Hands-On AI Training
Secondly, it’s incredibly important to build “AI muscle memory” by getting your team actively engaged in doing, not just taking notes. Helen Kupp, Founder, Women Defining AI, stated that a lot of companies are looking for a more hands-on approach. “Companies come to me because they hear about how hands-on the program is, and my focus on doing rather than lecturing or telling, and want to bring that learning to the workplace,” Kupp shared in a conversation with me.
“The best training came from speaking to technical experts, actual AI experts/builders, not ‘LinkedIn-only AI experts’“ Edwin Trebels, Founder LangOptima, told me in an interview. Working with trainers who use the tools themselves allows them to teach beyond theory and get deeper into your team’s level of AI fluency and workflows.
Role Centered AI Training
Getting hands-on helps teams experiment and learn first-hand, but it doesn’t do much good if what they learn isn’t focused on their role and workflows. Quintanilla noticed that more frequently “companies recognize that technical skills alone don’t lead to adoption. People want to know how AI applies to their specific role.”
Getting specific on the type of training needed for the specific roles on the team and desired outcomes compounded even after training for Trebels’ team. Trebels said that training for his team also “led us to other associated tactics and tools which were complementary and necessary to put AI into our production workflows.”
Kupp emphasized the importance of understanding roles and workflows. Before any training, she focuses on “what types of repetitive work do they often do, before suggesting places to start our hands-on workshops together.”

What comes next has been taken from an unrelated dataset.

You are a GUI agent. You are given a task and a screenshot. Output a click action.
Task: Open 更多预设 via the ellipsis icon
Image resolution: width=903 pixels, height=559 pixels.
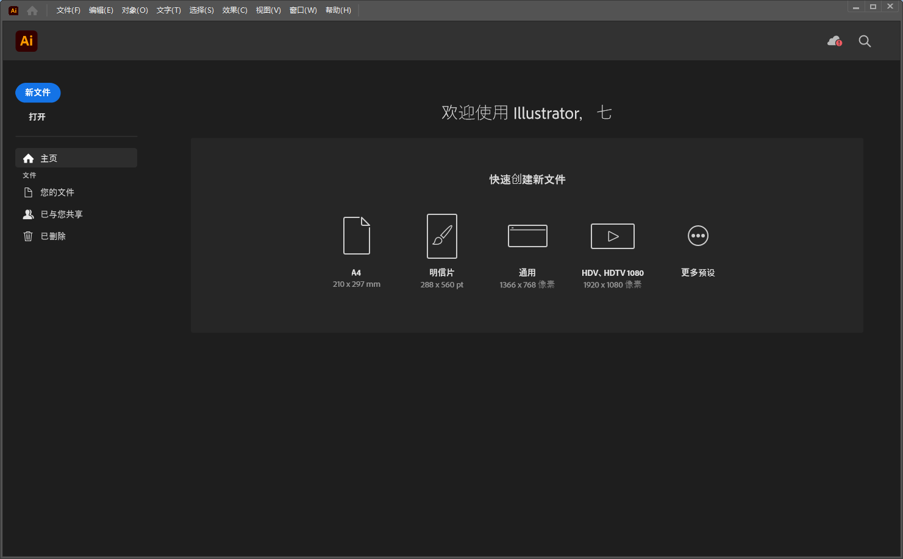coord(698,236)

Supporting And Measuring Success After AI Training
It’s important to note what types of AI tools employees will be using during the workshop. In a conversation, Mike Russo, Head of Product at Auction.com, told me, “if you send someone to class to learn, will that person have the tools to apply when they learned to produce an outcome or will they be blocked by lack of tooling?”
Once the class is over and your employees have the skills and the right tools, it’s important to ensure they have time to continue experimenting with those tools to get the most out of them and learn new ways to power their workflows.
Lastly, it’s important to measure the difference from before the class and after the class. Trebels’ team saw measurable changes after training. Trebels said his team was able to automate many of their processes and save 40-60 hours a week. “We saved time translation work due to a higher quality level of machine translation…we also save a tremendous amount of time with transcription, AI voice narration, automatic CRM updates.”
Leaders should focus on bringing in AI training that is aligned with their goals and outcomes and targeted towards the roles and workflows of their team. While results may take time to manifest, they should be tangible and measurable, and start to show and evolve after the training is over. Choosing the right AI upskilling programs for your team will lead to transformation in your business.